과제 안내:
아래에 있는 행을 모두 한 글자도 바꾸지 말고 그대로 다시 적어 주세요.
☆ ☆ ☆ ☆ ☆ ☆ ☆
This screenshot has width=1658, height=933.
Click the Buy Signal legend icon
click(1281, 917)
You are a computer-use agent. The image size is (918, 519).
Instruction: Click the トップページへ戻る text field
☆ ☆ ☆ ☆ ☆ ☆ ☆
작성한 답:
This screenshot has width=1658, height=933.
Click the Buy Signal legend icon
click(1281, 917)
You are a computer-use agent. The image size is (918, 519).
Instruction: Click the トップページへ戻る text field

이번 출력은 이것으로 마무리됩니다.